Lalu, aku pun coba menjelaskan berdasarkan apa-apa yang aku ketahui. Akan tetapi, apa yang aku sampaikan ini, tidak lebih dari apa yang pernah aku dengar dari para sepuh yang pernah ia datangi. Baik untuk mempelajari, atau sekadar mencari tahu tentang hal-hal yang berbau mistis seperti yang tengah dialami Mama Yohana.

Sedang aku bertutur panjang lebar, Bu Afiah dan Pak Arkas hanya menatap lantai.

"Ibu kalian itu sebenarnya, kalau tidak salah, dia sudah mau pergi, tapi mungkin ada sesuatu yang tahan.
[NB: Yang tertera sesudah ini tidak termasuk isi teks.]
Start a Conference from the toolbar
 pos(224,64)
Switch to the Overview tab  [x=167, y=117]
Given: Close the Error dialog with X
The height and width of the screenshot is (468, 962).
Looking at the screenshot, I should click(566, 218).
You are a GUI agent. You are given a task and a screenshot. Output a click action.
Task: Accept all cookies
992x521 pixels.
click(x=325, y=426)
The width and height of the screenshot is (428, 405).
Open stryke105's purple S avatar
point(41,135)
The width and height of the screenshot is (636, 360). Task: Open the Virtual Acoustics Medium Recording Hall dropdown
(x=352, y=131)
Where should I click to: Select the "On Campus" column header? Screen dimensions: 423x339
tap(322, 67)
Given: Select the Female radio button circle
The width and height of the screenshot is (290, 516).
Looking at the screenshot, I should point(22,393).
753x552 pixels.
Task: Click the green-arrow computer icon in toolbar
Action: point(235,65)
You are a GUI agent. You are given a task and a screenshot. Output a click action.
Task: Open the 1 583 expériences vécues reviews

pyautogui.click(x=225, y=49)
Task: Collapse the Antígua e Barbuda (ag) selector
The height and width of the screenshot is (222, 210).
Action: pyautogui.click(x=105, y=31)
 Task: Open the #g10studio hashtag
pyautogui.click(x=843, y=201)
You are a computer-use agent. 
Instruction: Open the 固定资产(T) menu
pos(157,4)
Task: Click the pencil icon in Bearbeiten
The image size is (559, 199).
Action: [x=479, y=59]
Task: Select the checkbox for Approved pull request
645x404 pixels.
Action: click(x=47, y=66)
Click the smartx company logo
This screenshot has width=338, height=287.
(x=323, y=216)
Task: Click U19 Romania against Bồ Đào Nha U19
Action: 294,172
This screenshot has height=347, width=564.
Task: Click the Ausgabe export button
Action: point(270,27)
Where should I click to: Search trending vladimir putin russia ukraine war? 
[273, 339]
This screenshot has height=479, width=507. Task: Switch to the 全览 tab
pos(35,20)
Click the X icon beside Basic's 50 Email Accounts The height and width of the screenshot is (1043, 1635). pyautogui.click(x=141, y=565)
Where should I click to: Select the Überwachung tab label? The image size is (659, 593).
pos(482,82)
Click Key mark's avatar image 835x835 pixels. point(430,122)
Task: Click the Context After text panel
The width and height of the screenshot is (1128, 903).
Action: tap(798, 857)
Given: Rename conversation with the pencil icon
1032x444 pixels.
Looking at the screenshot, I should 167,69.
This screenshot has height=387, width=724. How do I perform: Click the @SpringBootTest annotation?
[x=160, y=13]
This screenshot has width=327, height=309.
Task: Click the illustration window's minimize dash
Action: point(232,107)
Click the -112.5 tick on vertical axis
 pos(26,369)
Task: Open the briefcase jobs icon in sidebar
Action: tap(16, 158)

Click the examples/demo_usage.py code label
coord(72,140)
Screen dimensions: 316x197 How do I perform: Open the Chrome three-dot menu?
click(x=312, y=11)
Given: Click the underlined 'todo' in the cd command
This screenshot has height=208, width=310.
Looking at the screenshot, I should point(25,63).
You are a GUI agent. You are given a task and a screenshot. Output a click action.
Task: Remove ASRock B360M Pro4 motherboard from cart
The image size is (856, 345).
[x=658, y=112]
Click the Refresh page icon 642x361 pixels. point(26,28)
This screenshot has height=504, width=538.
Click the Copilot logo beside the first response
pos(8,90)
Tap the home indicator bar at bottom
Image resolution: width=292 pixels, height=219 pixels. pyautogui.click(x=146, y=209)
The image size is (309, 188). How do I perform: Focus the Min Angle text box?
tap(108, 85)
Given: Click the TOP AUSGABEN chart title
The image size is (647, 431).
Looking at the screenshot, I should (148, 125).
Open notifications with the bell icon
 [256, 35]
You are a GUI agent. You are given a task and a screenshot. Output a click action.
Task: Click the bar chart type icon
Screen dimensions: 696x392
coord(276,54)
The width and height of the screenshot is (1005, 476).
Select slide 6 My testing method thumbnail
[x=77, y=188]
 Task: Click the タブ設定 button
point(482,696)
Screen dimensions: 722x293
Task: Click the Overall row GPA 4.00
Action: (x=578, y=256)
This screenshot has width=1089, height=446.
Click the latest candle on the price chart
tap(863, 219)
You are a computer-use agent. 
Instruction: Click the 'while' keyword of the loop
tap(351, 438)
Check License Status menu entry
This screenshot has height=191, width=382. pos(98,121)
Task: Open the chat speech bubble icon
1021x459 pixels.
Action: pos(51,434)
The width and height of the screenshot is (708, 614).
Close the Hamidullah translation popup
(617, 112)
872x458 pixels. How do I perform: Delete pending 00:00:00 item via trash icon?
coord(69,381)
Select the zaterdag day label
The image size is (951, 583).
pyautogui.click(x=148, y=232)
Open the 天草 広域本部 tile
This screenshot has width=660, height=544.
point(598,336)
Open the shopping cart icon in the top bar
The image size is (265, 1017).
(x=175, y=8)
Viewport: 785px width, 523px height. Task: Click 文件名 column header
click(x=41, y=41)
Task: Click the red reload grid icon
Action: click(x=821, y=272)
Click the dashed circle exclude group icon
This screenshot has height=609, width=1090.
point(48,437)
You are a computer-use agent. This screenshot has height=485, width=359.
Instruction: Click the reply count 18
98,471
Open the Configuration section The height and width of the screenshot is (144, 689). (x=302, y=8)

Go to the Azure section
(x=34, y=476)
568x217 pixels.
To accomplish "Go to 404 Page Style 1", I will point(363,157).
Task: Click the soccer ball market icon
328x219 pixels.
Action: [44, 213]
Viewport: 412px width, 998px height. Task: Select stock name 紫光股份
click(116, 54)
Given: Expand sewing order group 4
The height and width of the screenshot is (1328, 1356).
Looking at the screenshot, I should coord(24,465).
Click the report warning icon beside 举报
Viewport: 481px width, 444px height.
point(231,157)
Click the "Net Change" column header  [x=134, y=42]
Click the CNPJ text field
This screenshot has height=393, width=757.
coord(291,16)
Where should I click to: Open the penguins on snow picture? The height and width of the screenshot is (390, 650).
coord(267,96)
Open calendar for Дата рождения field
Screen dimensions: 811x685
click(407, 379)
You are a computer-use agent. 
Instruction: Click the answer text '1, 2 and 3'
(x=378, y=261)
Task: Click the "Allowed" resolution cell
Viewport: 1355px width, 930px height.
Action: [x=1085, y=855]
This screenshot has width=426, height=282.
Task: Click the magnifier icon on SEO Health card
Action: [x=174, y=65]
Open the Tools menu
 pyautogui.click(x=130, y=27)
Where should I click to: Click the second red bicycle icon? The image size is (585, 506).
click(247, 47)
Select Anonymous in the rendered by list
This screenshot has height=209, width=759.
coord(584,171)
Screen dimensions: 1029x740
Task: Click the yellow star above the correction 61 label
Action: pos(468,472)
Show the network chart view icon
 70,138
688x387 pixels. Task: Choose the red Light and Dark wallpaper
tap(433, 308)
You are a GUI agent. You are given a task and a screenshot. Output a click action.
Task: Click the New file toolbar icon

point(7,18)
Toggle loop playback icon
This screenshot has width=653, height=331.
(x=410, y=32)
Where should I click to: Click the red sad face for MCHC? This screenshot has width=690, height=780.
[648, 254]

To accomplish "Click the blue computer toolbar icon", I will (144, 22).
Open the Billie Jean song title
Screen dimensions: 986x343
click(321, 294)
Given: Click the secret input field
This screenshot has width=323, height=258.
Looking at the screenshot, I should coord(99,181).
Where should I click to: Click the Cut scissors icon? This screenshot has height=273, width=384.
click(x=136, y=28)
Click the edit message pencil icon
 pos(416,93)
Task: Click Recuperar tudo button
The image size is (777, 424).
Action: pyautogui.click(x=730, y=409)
Mungkin karena itulah dia teriak-teriak kesakitan."

"Maksudnya?" Spontan Bu Afiah mengangkat kepala. Pak Arkas pun tampak sama.

Aku menambahkan, "Itulah kenapa saya minta untuk lihat langsung. Tapi, sudahlah!" Aku mengambil jeda, sekadar untuk menghela napas, lalu melanjutkan, "orang seperti Ibu kalian biasanya menyembunyikan nyawanya dalam bungkusan kain hitam. Tanyakan, atau cari itu. Biasanya benda itu mereka sembunyikan dalam kotak kecil. Kuningan, biasanya itu dijadikan tempat kapur sirih mereka."

"Kain hitam yang isinya kertas dan kapur sirih itu, ya?" timpal Ibu Afiah.

Sontak aku menatap Bu Afiah. "Iya! Sudah pernah lihat?"

"Seukuran begini?" Bu Afiah memanjangkan jari jempol dan kelingkingnya.

"Iya, betul. Kurang lebih seperti itu." Aku semakin serius.

"Kalau tidak salah liat, barang itu ada di bawah bantalnya," aku Bu Afiah.

"Ambil, baru bakar. Nanti, jangan kaget, mula-mula benda itu anti api. Bakar saja terus. Lama-lama nanti dia menyala dengan sendirinya. Hanya saja ...." Aku mengambil jeda.

"Hanya saja kenapa?" sambar Bu Afiah.

"Kalian mungkin tidak tega kalau dengar suara teriakan Ibu kalian. Bukan apa-apa, kalau barang itu bersentuhan dengan api, Ibu kalian yang rasakan panasnya. Tapi ... ya, terserah kalian sajalah." Aku mengakhiri uraian.

Setelah merasa sudah cukup, aku pun pamit untuk yang kedua kalinya. Kali ini, baik Bu Afiah maupun Pak Arkas, tak lagi menahanku.

Kasian penganut-penganut ilmu hitam di tanah ini. Alih-alih membuat penganutnya bahagia, tetapi justru menderita di dunia bahkan mungkin hingga di alam sana.